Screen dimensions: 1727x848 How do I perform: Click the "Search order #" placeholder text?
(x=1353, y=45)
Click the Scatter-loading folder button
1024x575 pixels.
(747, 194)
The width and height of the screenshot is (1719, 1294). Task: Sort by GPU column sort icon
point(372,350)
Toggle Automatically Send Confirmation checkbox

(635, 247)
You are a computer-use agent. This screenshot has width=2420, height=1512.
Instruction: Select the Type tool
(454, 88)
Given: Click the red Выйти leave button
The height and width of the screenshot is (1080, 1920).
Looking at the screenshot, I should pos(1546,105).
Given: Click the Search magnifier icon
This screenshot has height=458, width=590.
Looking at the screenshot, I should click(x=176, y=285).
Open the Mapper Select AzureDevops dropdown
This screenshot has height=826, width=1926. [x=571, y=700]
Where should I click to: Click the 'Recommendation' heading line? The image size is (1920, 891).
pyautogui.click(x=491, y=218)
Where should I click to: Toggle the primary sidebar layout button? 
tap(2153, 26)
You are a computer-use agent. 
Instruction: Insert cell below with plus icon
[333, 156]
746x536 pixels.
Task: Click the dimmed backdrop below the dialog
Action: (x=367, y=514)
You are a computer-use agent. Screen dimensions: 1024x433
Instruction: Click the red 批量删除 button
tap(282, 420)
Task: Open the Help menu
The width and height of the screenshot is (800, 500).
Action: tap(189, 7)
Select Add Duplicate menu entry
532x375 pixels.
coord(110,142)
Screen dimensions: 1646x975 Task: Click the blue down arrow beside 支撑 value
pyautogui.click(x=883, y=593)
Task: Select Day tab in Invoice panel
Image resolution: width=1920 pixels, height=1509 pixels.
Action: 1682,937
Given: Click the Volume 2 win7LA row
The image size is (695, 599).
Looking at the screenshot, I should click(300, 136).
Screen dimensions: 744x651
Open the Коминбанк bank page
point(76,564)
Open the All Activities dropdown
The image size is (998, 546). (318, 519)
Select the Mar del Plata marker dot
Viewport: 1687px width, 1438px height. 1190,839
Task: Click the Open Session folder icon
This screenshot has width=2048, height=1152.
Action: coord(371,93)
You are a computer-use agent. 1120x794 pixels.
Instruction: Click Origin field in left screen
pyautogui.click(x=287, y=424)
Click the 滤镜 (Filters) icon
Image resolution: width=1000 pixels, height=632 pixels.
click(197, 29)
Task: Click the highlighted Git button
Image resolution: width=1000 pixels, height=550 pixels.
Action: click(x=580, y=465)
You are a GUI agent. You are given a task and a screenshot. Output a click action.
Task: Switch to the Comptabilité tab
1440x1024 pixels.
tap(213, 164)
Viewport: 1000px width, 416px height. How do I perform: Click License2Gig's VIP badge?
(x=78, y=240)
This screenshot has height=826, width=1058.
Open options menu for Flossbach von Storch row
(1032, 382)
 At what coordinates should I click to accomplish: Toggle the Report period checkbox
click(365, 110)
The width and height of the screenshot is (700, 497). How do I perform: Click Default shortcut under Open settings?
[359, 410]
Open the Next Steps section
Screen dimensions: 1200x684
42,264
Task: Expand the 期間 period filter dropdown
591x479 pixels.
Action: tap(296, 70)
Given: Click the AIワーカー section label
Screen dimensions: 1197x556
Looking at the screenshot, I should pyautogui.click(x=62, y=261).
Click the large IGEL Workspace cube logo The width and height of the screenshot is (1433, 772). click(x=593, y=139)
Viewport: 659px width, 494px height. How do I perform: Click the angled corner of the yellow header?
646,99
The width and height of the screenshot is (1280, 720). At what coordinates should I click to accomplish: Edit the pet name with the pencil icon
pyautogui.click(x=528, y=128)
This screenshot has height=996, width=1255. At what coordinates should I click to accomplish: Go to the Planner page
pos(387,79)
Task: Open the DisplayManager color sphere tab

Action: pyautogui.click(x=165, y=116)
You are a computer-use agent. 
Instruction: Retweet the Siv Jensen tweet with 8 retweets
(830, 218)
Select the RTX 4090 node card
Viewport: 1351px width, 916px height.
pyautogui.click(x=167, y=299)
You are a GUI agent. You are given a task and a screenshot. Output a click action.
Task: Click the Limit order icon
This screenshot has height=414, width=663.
□ □ □ □ □
■ Stated exercise ■
Set out every line of the records above as a Markdown table with two columns, Row and Line, numbering the rows in order and omitting blank lines.

■ Response for this exercise ■
| Row | Line |
|---|---|
| 1 | Screen dimensions: 1727x848 How do I perform: Click the "Search order #" placeholder text? |
| 2 | (x=1353, y=45) |
| 3 | Click the Scatter-loading folder button |
| 4 | 1024x575 pixels. |
| 5 | (747, 194) |
| 6 | The width and height of the screenshot is (1719, 1294). Task: Sort by GPU column sort icon |
| 7 | point(372,350) |
| 8 | Toggle Automatically Send Confirmation checkbox |
| 9 | (635, 247) |
| 10 | You are a computer-use agent. This screenshot has width=2420, height=1512. |
| 11 | Instruction: Select the Type tool |
| 12 | (454, 88) |
| 13 | Given: Click the red Выйти leave button |
| 14 | The height and width of the screenshot is (1080, 1920). |
| 15 | Looking at the screenshot, I should pos(1546,105). |
| 16 | Given: Click the Search magnifier icon |
| 17 | This screenshot has height=458, width=590. |
| 18 | Looking at the screenshot, I should click(x=176, y=285). |
| 19 | Open the Mapper Select AzureDevops dropdown |
| 20 | This screenshot has height=826, width=1926. [x=571, y=700] |
| 21 | Where should I click to: Click the 'Recommendation' heading line? The image size is (1920, 891). |
| 22 | pyautogui.click(x=491, y=218) |
| 23 | Where should I click to: Toggle the primary sidebar layout button?  |
| 24 | tap(2153, 26) |
| 25 | You are a computer-use agent.  |
| 26 | Instruction: Insert cell below with plus icon |
| 27 | [333, 156] |
| 28 | 746x536 pixels. |
| 29 | Task: Click the dimmed backdrop below the dialog |
| 30 | Action: (x=367, y=514) |
| 31 | You are a computer-use agent. Screen dimensions: 1024x433 |
| 32 | Instruction: Click the red 批量删除 button |
| 33 | tap(282, 420) |
| 34 | Task: Open the Help menu |
| 35 | The width and height of the screenshot is (800, 500). |
| 36 | Action: tap(189, 7) |
| 37 | Select Add Duplicate menu entry |
| 38 | 532x375 pixels. |
| 39 | coord(110,142) |
| 40 | Screen dimensions: 1646x975 Task: Click the blue down arrow beside 支撑 value |
| 41 | pyautogui.click(x=883, y=593) |
| 42 | Task: Select Day tab in Invoice panel |
| 43 | Image resolution: width=1920 pixels, height=1509 pixels. |
| 44 | Action: 1682,937 |
| 45 | Given: Click the Volume 2 win7LA row |
| 46 | The image size is (695, 599). |
| 47 | Looking at the screenshot, I should click(300, 136). |
| 48 | Screen dimensions: 744x651 |
| 49 | Open the Коминбанк bank page |
| 50 | point(76,564) |
| 51 | Open the All Activities dropdown |
| 52 | The image size is (998, 546). (318, 519) |
| 53 | Select the Mar del Plata marker dot |
| 54 | Viewport: 1687px width, 1438px height. 1190,839 |
| 55 | Task: Click the Open Session folder icon |
| 56 | This screenshot has width=2048, height=1152. |
| 57 | Action: coord(371,93) |
| 58 | You are a computer-use agent. 1120x794 pixels. |
| 59 | Instruction: Click Origin field in left screen |
| 60 | pyautogui.click(x=287, y=424) |
| 61 | Click the 滤镜 (Filters) icon |
| 62 | Image resolution: width=1000 pixels, height=632 pixels. |
| 63 | click(197, 29) |
| 64 | Task: Click the highlighted Git button |
| 65 | Image resolution: width=1000 pixels, height=550 pixels. |
| 66 | Action: click(x=580, y=465) |
| 67 | You are a GUI agent. You are given a task and a screenshot. Output a click action. |
| 68 | Task: Switch to the Comptabilité tab |
| 69 | 1440x1024 pixels. |
| 70 | tap(213, 164) |
| 71 | Viewport: 1000px width, 416px height. How do I perform: Click License2Gig's VIP badge? |
| 72 | (x=78, y=240) |
| 73 | This screenshot has height=826, width=1058. |
| 74 | Open options menu for Flossbach von Storch row |
| 75 | (1032, 382) |
| 76 |  At what coordinates should I click to accomplish: Toggle the Report period checkbox |
| 77 | click(365, 110) |
| 78 | The width and height of the screenshot is (700, 497). How do I perform: Click Default shortcut under Open settings? |
| 79 | [359, 410] |
| 80 | Open the Next Steps section |
| 81 | Screen dimensions: 1200x684 |
| 82 | 42,264 |
| 83 | Task: Expand the 期間 period filter dropdown |
| 84 | 591x479 pixels. |
| 85 | Action: tap(296, 70) |
| 86 | Given: Click the AIワーカー section label |
| 87 | Screen dimensions: 1197x556 |
| 88 | Looking at the screenshot, I should pyautogui.click(x=62, y=261). |
| 89 | Click the large IGEL Workspace cube logo The width and height of the screenshot is (1433, 772). click(x=593, y=139) |
| 90 | Viewport: 659px width, 494px height. How do I perform: Click the angled corner of the yellow header? |
| 91 | 646,99 |
| 92 | The width and height of the screenshot is (1280, 720). At what coordinates should I click to accomplish: Edit the pet name with the pencil icon |
| 93 | pyautogui.click(x=528, y=128) |
| 94 | This screenshot has height=996, width=1255. At what coordinates should I click to accomplish: Go to the Planner page |
| 95 | pos(387,79) |
| 96 | Task: Open the DisplayManager color sphere tab |
| 97 | Action: pyautogui.click(x=165, y=116) |
| 98 | You are a computer-use agent.  |
| 99 | Instruction: Retweet the Siv Jensen tweet with 8 retweets |
| 100 | (830, 218) |
| 101 | Select the RTX 4090 node card |
| 102 | Viewport: 1351px width, 916px height. |
| 103 | pyautogui.click(x=167, y=299) |
| 104 | You are a GUI agent. You are given a task and a screenshot. Output a click action. |
| 105 | Task: Click the Limit order icon |
| 106 | This screenshot has height=414, width=663. |